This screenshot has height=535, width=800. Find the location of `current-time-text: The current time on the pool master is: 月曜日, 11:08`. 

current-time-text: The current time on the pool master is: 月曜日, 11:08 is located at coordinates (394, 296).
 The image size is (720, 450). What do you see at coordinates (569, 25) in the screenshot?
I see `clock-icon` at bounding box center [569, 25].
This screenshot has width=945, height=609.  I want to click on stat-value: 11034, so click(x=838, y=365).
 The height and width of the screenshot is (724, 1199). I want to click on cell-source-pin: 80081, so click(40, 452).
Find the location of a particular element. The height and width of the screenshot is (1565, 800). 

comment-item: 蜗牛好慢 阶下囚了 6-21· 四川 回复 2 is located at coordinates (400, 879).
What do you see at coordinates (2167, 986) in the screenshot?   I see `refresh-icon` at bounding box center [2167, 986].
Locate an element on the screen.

============================================================

◆ **PROMPT**: Reproduce all of the records above, putting "control" in place of each "element" and leaving every other part unchanged.

◆ **EXERCISE ANSWER**:
This screenshot has height=535, width=800. Find the location of `current-time-text: The current time on the pool master is: 月曜日, 11:08`. 

current-time-text: The current time on the pool master is: 月曜日, 11:08 is located at coordinates (394, 296).
 The image size is (720, 450). What do you see at coordinates (569, 25) in the screenshot?
I see `clock-icon` at bounding box center [569, 25].
This screenshot has width=945, height=609.  I want to click on stat-value: 11034, so click(x=838, y=365).
 The height and width of the screenshot is (724, 1199). I want to click on cell-source-pin: 80081, so click(40, 452).
Find the location of a particular control. The height and width of the screenshot is (1565, 800). 

comment-item: 蜗牛好慢 阶下囚了 6-21· 四川 回复 2 is located at coordinates (400, 879).
What do you see at coordinates (2167, 986) in the screenshot?   I see `refresh-icon` at bounding box center [2167, 986].
Locate an control on the screen.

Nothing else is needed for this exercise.